Josh @Chris Let me know how it turns out! These were my first ever hush puppies and I thought they were pretty excellent, but I wanna see if the recipe holds up.
John Was the cornmeal course or fine?
Josh @John I used fine ground cornmeal for these.
John Thanks Josh, made these last night and they came out great. Had a few obstacles though, the cornmeal I had was self rising and I am ashamed to say I forgot the bacon, thought I had some in the fridge, so suffice to say this can only get better!
Josh @John Glad they turned out!
When devising this recipe, I noticed most hush puppy recipes call for self-rising cornmeal and self-rising flour, but since I had regular flour and cornmeal in the house and didn't want to buy anything new so went with a baking powder/soda combination to duplicate the self-rising version.
If you ever make them again with bacon, I'd be interested in knowing if it makes a noticeable difference.
Made them tonight with the bacon, definately tastier.

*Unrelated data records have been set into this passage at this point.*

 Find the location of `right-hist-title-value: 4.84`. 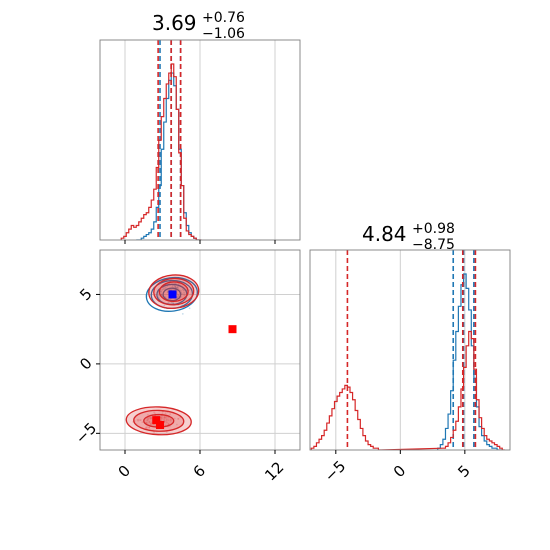

right-hist-title-value: 4.84 is located at coordinates (384, 234).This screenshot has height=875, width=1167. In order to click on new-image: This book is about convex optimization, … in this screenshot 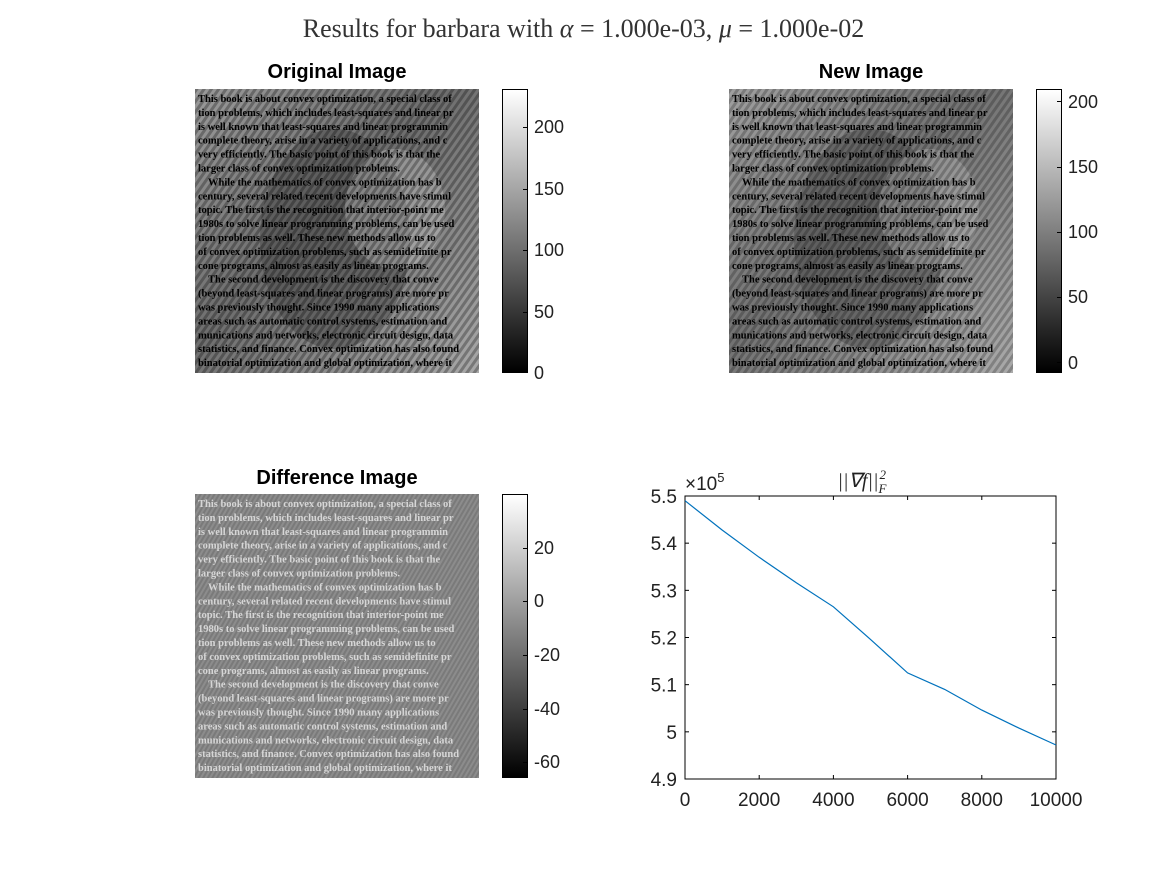, I will do `click(871, 231)`.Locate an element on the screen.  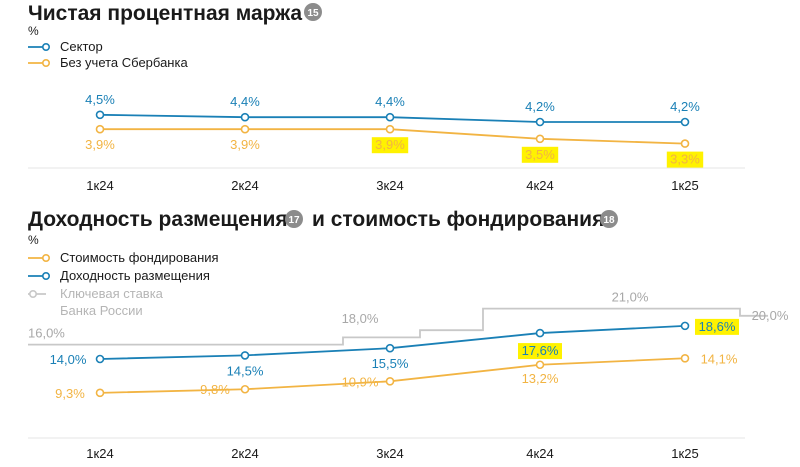
nim-points is located at coordinates (392, 129).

I also wanted to pump up the corn flavor, so I mixed about two tablesoons of creamed corn liquid to the buttermilk. Turned out really good with the bacon grease and corn liquid and was damned close to perfection........................................................................................................................but jast as I am pulling the last batch from the frying oil, my wife pulls a container with tin foil on the top and asks what the minced onions were for..........AAAAGGGGGHHHHH!!!
They were still great. Thanks for the recipe.